Stored records:
================
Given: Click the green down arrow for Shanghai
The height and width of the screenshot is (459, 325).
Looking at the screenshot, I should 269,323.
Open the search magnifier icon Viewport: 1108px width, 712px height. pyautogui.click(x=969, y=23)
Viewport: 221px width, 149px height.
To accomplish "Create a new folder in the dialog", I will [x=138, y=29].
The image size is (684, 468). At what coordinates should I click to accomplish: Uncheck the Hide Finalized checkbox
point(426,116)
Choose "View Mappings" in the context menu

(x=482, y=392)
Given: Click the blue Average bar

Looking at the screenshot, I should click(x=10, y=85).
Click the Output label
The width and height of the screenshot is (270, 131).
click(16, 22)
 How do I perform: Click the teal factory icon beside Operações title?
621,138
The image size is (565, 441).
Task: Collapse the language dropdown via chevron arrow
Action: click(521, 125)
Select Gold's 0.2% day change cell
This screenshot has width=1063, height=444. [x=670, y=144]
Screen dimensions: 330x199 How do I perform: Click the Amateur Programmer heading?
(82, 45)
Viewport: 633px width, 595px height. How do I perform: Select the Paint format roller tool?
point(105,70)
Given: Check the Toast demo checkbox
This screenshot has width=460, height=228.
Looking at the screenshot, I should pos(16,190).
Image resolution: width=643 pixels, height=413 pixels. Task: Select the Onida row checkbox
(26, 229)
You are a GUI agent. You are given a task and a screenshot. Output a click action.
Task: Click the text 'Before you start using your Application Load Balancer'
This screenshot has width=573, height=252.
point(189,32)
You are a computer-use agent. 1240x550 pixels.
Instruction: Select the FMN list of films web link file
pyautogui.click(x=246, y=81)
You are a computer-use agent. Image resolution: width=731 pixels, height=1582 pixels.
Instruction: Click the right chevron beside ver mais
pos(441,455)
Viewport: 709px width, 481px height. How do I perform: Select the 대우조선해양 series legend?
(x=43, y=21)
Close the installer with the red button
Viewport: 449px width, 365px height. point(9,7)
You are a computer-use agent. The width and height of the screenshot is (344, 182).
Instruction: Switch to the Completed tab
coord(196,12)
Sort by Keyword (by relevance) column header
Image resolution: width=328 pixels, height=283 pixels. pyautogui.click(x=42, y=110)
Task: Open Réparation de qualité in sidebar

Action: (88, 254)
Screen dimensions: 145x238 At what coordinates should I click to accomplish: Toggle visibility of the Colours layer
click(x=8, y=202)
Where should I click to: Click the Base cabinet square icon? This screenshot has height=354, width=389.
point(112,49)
================
→ **Assigned task**: Scan the data above for the word "Output". Copy every line in which it is found.

→ **Answer to this task**:
Click the Output label
You are a GUI agent. You are given a task and a screenshot. Output a click action.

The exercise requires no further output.